Scandalo scommesse che travolge il calcio, decreto crescita, questione stadio, qualificazione all’Europeo ancora da ottenere, infortuni, minacce dal Belgio di "scioccanti versioni dei fatti"… Una pausa nazionali piuttosto concitata quella appena lasciataci alle spalle, concitazione che l’Inter fortunatamente cancella, quantomeno momentaneamente, in venti minuti. Come un colpo di spugna passato su appunti scritti in gesso sulla superficie nera di una vecchia lavagna, la squadra di Simone Inzaghi si sbarazza dei suoi nemici in un unica mossa, o forse tre… ma quelli sono dettagli perché, per ricalcare (in parte) le parole di Acerbi nel pre-gara, non è importante quando (e quanto) segni, l’importante è vincere. E cosi è stato.
Ad onta di una prima parte di gara non entusiasmante, caratterizzata da una ventina di minuti di gioco recitati come Simone chiede che hanno però poi trovato alter ego nei secondi venticinque fatti di difficoltà e affanno che hanno fatto imbestialire i milioni di telespettatori nerazzurri, l’Inter riprende sé stessa e le redini di una partita che s’aggiusta da sé con un semplice triplo cambio. Azzeccato in tutto: al momento e con gli interpreti giusti. Carlos Augusto, Dumfries e Frattesi al posto di Dimarco, Pavard e Barella, con Darmian che arretra prendendo il posto del francese, liberando la corsia di destra che Denzel Dumfries occupa al posto dell'ex United. Due giri d'orologio e lo spartiacque del match è servito: corsa e traversone di Denzel sul quale si scaraventa Thuram. Il francese, come avesse visto un'oasi in mezzo al deserto dopo un primo tempo dove le conclusioni in porta sono state un miraggio si avventa su un pallone che calcia con tutto quello che ha in corpo: un calcio grezzo, sporco, tutt'altro che elegante e per niente aggraziato ma sul quale non arriva nessuno, Milinkovic-Savic compreso. Vantaggio Inter e via di 'danzel', la danza della felicità propiziata dal duo Dumfries-Thuram ma ballata da un popolo intero appena liberato dall'incubo di un ennesima insidia.
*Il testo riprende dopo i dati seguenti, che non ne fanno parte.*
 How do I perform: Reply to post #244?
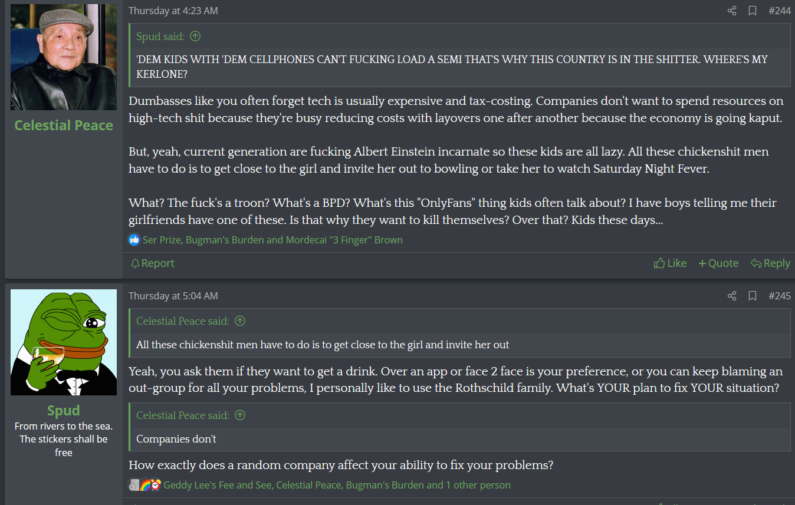coord(770,263)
Ma della bisbetica sfida vissuta fino a quel momento i nerazzurri fanno presto a sbarazzarsene e dopo un'altra manciata di minuti, contraddistinti da una fiducia cresciuta dopo il gol, arriva il raddoppio firmato dal solito, imprescindibile Lautaro Martinez che ancora una volta si rende protagonista di una leadership sottoscritta da una prestazione di sacrificio e altruismo che la rete del 2-0 premia di diritto. Con l'uscita dal campo di Schuurs il Toro abbassa la testa senza mai più riuscire a risollevarla, soccombendo definitivamente alla squadra ospite con la trattenuta di Ilic ai danni di Mkhitaryan, un po' per via del netto ritardo del serbo sull'armeno, un po' per frustrazione, che ha consegnato a Calhanoglu la penna per sottoscrivere il 3-0 dal dischetto. (A proposito, un dubbio sorge spontaneo: d'accordo che la partita era chiusa e tutto quanto, però se il regolamento vale a ogni minuto di gioco, qui l'arbitro Marchetti si è tenuto nel taschino un rosso sacrosanto...).
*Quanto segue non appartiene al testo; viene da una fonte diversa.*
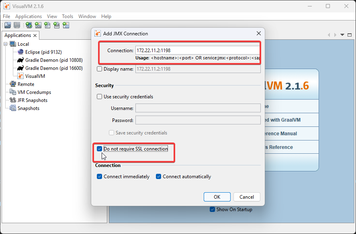This screenshot has width=356, height=234.
Task: Select the VM Coredumps node
Action: [34, 92]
Ma andiamo oltre. E se con la perdita di Schuurs, perde di smalto (e di risultato) anche la squadra di Juric, lo stesso non si può dire dell'Inter dopo l'uscita di Nicolò Barella. Il centrocampista sardo, reduce dagli impegni con l'Italia e da un paio di giorni più che semplicemente concitati, ha malcelato stanchezza e nervosismo ed è apparso la brutta copia del solito 'Bare'. "Mi è piaciuto, probabilmente senza quell’ammonizione, che non meritava, non l’avrei fatto uscire. L’ho visto bene e sereno e infatti è partito dall’inizio. Con il cartellino ho preferito far uscire lui anziché Mkhitaryan, ma l’ho visto sereno in questi due giorni, ha lavorato molto bene" ha detto Inzaghi in conferenza post-match, una diplomatica risposta che ha ragion d'essere ma credibile solo fino ad un certo punto. La tumultuosa vicenda che lo ha tirato, ingiustamente, in mezzo alla centrifuga scommesse e che ha portato lo stesso (silenziosissimo e mai incline all'esposizione mediatica) giocatore ad esprimersi, ha reso oggi a Inzaghi una versione di sé parecchio stropicciata e mai brillante. Contrariamente al compagno sardo, Davide Frattesi s'illumina immediatamente cambiando il volto del matche se Dumfries serve l'assist che l'ha sbloccato, l'ex Sassuolo porta freschezza e dinamismo. Complice l'allargamento delle maglie tattiche del Toro, riesce a trovare le soluzioni per crearsi spazio e muovendosi attorno al campo riesce a creare trazione anteriore. Contro un'avversaria che, come ha avuto modo di dire mutuando la famosa frase di Pep Guardiola, affrontarla è come andare dal dentista, Frattesi ha fatto la parte dell'anestesista, usando il suo antidoto per fermare il dottore e permettere all'Inter di uscire indenne e indolore dallo studio, anzi, dallo stadio. Frattesi che ora punta a una maglia da titolare col Salisburgo e che, anche qui ipse dixit, ha sempre voglia di andare a duecento all'ora e a volte gli altri devono intimargli di rallentare. Ma a questi altri vien da dire: se i risultati sono questi, ma perché mai?
Ad ogni modo, a Torino una serie di incastri, sicuramente lubrificati dalla sfortunata uscita anzitempo di Schuurs, infortunatosi al ginocchio, che ha costretto la squadra di casa a imbruttirsi oltre che a cambiare strategia, hanno riportato l'Inter al primo posto in classifica. Tre punti in attesa di scoprire il risultato tra Milan e Juventus che oggi sono però l'ultima delle cose delle quali interessarsi: ancora una volta una prestazione a due volti che fa guardare il bicchiere un po' più di mezzo pieno. Lavorando, con questo spirito di squadra si può essere un 'trattore'.